Objective: Please copy the following lines word for word, keeping every one of them unchanged.

Records shown:
((
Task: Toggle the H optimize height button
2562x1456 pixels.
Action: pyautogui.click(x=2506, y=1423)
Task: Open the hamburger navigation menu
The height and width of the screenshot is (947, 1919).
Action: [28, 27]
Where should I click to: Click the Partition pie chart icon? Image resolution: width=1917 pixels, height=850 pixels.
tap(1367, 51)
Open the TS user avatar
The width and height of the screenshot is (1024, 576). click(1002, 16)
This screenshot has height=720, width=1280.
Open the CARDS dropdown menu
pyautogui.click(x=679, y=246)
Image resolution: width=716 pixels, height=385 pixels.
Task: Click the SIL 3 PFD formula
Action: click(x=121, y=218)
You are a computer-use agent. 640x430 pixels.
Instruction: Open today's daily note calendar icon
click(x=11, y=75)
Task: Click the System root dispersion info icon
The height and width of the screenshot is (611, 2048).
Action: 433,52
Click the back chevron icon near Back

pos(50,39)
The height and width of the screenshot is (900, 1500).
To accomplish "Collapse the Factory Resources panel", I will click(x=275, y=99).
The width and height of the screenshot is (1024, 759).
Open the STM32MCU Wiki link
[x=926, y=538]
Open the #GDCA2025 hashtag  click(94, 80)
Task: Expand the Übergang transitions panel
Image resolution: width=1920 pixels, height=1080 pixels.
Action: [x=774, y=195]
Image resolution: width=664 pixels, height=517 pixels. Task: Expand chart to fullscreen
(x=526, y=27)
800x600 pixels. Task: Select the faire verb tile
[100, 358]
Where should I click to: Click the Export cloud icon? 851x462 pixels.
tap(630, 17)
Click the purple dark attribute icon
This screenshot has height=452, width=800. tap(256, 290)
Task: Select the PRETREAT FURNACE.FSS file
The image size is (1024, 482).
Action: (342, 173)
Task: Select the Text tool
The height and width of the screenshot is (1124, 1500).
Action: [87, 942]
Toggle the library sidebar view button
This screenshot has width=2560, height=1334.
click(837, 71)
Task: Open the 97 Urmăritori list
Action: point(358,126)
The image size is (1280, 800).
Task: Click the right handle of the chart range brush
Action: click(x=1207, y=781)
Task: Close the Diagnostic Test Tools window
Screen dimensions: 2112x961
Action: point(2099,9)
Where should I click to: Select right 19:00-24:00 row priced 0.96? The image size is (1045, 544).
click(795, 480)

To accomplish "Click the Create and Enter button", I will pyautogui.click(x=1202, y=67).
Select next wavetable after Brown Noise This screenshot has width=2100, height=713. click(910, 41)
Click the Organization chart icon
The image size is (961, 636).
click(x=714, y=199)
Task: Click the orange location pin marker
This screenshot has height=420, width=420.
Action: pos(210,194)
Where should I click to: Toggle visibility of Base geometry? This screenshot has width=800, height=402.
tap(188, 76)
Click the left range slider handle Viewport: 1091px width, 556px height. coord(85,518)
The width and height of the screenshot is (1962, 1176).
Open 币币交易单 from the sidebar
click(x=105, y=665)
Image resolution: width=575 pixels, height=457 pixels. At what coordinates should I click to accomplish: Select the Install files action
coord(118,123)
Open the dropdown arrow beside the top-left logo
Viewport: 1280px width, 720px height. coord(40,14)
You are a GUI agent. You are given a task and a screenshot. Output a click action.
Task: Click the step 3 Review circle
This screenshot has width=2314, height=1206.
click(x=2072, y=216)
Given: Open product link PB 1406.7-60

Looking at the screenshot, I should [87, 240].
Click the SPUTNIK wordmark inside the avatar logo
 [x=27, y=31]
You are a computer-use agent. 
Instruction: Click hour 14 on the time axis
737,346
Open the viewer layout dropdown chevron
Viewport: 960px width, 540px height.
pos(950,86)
))
The output:
Task: Toggle the H optimize height button
2562x1456 pixels.
Action: pyautogui.click(x=2506, y=1423)
Task: Open the hamburger navigation menu
The height and width of the screenshot is (947, 1919).
Action: [28, 27]
Where should I click to: Click the Partition pie chart icon? Image resolution: width=1917 pixels, height=850 pixels.
tap(1367, 51)
Open the TS user avatar
The width and height of the screenshot is (1024, 576). click(1002, 16)
This screenshot has height=720, width=1280.
Open the CARDS dropdown menu
pyautogui.click(x=679, y=246)
Image resolution: width=716 pixels, height=385 pixels.
Task: Click the SIL 3 PFD formula
Action: click(x=121, y=218)
You are a computer-use agent. 640x430 pixels.
Instruction: Open today's daily note calendar icon
click(x=11, y=75)
Task: Click the System root dispersion info icon
The height and width of the screenshot is (611, 2048).
Action: 433,52
Click the back chevron icon near Back

pos(50,39)
The height and width of the screenshot is (900, 1500).
To accomplish "Collapse the Factory Resources panel", I will click(x=275, y=99).
The width and height of the screenshot is (1024, 759).
Open the STM32MCU Wiki link
[x=926, y=538]
Open the #GDCA2025 hashtag  click(94, 80)
Task: Expand the Übergang transitions panel
Image resolution: width=1920 pixels, height=1080 pixels.
Action: [x=774, y=195]
Image resolution: width=664 pixels, height=517 pixels. Task: Expand chart to fullscreen
(x=526, y=27)
800x600 pixels. Task: Select the faire verb tile
[100, 358]
Where should I click to: Click the Export cloud icon? 851x462 pixels.
tap(630, 17)
Click the purple dark attribute icon
This screenshot has height=452, width=800. tap(256, 290)
Task: Select the PRETREAT FURNACE.FSS file
The image size is (1024, 482).
Action: (342, 173)
Task: Select the Text tool
The height and width of the screenshot is (1124, 1500).
Action: [87, 942]
Toggle the library sidebar view button
This screenshot has width=2560, height=1334.
click(837, 71)
Task: Open the 97 Urmăritori list
Action: point(358,126)
The image size is (1280, 800).
Task: Click the right handle of the chart range brush
Action: click(x=1207, y=781)
Task: Close the Diagnostic Test Tools window
Screen dimensions: 2112x961
Action: point(2099,9)
Where should I click to: Select right 19:00-24:00 row priced 0.96? The image size is (1045, 544).
click(795, 480)

To accomplish "Click the Create and Enter button", I will pyautogui.click(x=1202, y=67).
Select next wavetable after Brown Noise This screenshot has width=2100, height=713. click(910, 41)
Click the Organization chart icon
The image size is (961, 636).
click(x=714, y=199)
Task: Click the orange location pin marker
This screenshot has height=420, width=420.
Action: pos(210,194)
Where should I click to: Toggle visibility of Base geometry? This screenshot has width=800, height=402.
tap(188, 76)
Click the left range slider handle Viewport: 1091px width, 556px height. coord(85,518)
The width and height of the screenshot is (1962, 1176).
Open 币币交易单 from the sidebar
click(x=105, y=665)
Image resolution: width=575 pixels, height=457 pixels. At what coordinates should I click to accomplish: Select the Install files action
coord(118,123)
Open the dropdown arrow beside the top-left logo
Viewport: 1280px width, 720px height. coord(40,14)
You are a GUI agent. You are given a task and a screenshot. Output a click action.
Task: Click the step 3 Review circle
This screenshot has width=2314, height=1206.
click(x=2072, y=216)
Given: Open product link PB 1406.7-60

Looking at the screenshot, I should [87, 240].
Click the SPUTNIK wordmark inside the avatar logo
 [x=27, y=31]
You are a computer-use agent. 
Instruction: Click hour 14 on the time axis
737,346
Open the viewer layout dropdown chevron
Viewport: 960px width, 540px height.
pos(950,86)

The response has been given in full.